2047. Le vaisseau spatial "Lewis & Clark" s'apprète à regagner sa base quand l'équipage reçoit l'ordre de gagner la station Daylight pour embarquer le physicien William Weir, avec lequel il doit repartir en direction de Neptune. Quelques années plus tôt, Weir avait conçu un engin spatial révolutionnaire capable de se déplacer plus vite que la lumière mais qui disparut corps et biens aux abords de Neptune. La mission du "Lewis & Clark" consiste à repérer l'epave de l'"Event Horizon", à déceler les causes de sa mysterieuse avarie et à récuperer les éventuels survivants.
Par Dante
Paul Anderson n’est pas une idole dans le milieu du cinéma horrifique, perdant toute crédibilité en enchaînant les grosses productions fantastiques et tout public du moment. Mais fut un temps, où ledit Anderson naviguait sur les eaux de la série B et nous offrait quelques bandes de qualité.
Event horizon est donc un film d’horreur de l’espace tout ce qu’il y a de
plus banal. Un groupe de militaires doit aller chercher des survivants dans un vaisseau révolutionnaire qui avait disparu depuis 7 ans sans laisser aucune trace. Vous vous en doutez, le vaisseau n’est pas revenu tout seul. Enième ersatz d’Alien et consort, Event horizon n’est qu’une remise à niveau des thèmes que le cinéma de science-fiction a depuis longtemps rebattus. On a donc le droit à une présence étrangère et invisible, à des crises de paranoïa, des avaries techniques etc… La seule petite originalité aurait pu provenir du fait que l’équipage soit hanté par ses propres peurs, mais le thème est très mal exploité et les quelques visions ici et là ne parviennent pas à créer quoi que ce soit.
Côté ambiance, le travail est à moitié réussi : certains plans misent sur la longueur et la tension mais tout de suite après, on casse le rythme et l’on change de vision. Mais en même temps Anderson n’est pas réputé pour la qualité de ses scripts.
"Alors pourquoi regarder ce film ?" me direz-vous. Tout d’abord pour la qualité de son casting, Sam « L’antre de la folie » Neil, trop rare dans ce genre de production et qui pourtant possède une aura extraordinaire. Laurence « Matrix » Fishburne en chef juste et héroïque (encore une idée originale). Kathleen « La colline à des yeux » Quinlan, aussi transparente que les autres. Jason « Harry Potter, Resident Evil » Isaacs et le meilleur pour la fin Sean « Dog soldiers » Pertwee. Un casting trois étoiles donc, mais qui reste malheureusement sous- exploité, tout comme le scénario, les personnages sont aussi transparents que des feuilles de papier. Livrés à eux-mêmes, ils tentent
tant bien que mal de tirer leur épingle du jeu. Mais on sait aussi que la direction d’acteurs n’est pas le fort de monsieur Anderson. "Mais que sait-il faire alors ?" me direz-vous.

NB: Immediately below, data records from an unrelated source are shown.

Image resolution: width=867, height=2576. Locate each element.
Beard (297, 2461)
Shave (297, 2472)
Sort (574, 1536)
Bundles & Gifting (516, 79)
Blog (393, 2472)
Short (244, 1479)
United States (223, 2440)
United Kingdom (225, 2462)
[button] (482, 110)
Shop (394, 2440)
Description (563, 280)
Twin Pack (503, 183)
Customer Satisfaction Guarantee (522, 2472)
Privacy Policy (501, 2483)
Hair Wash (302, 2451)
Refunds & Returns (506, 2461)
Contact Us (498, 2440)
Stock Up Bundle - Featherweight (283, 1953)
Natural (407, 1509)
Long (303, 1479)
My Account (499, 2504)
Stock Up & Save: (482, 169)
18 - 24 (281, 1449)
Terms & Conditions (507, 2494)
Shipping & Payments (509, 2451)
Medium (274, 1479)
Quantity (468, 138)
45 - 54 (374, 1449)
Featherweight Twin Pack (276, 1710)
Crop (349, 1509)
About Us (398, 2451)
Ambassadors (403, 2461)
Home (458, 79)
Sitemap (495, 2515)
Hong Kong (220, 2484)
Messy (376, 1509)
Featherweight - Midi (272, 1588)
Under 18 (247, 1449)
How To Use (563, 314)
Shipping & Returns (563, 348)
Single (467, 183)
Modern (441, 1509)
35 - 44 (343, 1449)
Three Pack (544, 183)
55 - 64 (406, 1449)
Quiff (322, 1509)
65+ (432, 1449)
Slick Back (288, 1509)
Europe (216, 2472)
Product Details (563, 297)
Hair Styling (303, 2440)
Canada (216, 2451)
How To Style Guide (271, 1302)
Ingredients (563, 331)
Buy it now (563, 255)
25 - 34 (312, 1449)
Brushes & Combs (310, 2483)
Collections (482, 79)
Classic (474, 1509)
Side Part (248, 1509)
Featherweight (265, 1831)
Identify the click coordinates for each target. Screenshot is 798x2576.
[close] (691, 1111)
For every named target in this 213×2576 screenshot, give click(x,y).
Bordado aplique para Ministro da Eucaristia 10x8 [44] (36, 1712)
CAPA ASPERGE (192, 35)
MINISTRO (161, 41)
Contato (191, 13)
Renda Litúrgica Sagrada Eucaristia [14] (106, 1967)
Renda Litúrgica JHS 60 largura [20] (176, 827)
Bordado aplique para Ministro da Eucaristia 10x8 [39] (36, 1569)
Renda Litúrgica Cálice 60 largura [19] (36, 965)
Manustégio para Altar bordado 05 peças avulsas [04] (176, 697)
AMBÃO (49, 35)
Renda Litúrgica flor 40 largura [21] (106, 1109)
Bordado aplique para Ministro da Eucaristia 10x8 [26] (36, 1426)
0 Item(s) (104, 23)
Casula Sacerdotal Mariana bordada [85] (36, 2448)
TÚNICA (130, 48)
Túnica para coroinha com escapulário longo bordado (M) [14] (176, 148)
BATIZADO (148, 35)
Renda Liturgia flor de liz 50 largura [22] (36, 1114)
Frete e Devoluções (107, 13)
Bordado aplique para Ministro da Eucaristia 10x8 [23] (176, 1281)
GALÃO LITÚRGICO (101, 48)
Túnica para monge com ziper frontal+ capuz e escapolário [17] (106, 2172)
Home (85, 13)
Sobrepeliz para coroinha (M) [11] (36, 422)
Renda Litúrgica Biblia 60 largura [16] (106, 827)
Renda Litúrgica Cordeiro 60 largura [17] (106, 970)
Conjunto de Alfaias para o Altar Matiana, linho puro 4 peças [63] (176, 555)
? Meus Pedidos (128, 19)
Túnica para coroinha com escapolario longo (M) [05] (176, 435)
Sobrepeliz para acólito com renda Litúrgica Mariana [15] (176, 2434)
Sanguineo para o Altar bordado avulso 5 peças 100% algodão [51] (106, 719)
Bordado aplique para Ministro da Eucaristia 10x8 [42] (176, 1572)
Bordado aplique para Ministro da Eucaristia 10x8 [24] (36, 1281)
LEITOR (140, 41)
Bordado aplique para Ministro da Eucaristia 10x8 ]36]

Son rayon c’est les effets spéciaux, et là rien à redire, ils sont légions et de bonne facture. Il a l’intelligence de minimiser les vues extérieures, son budget ne le lui permettant pas. Il nous offre en prime des maquillages et des effets pyrotechniques de très bonne qualité, qui tiennent le spectateur en haleine.
Une série B efficace, qui vaut par la qualité de son casting et ses effets. Ça n’apporte rien au genre, mais ça reste un bon divertissement.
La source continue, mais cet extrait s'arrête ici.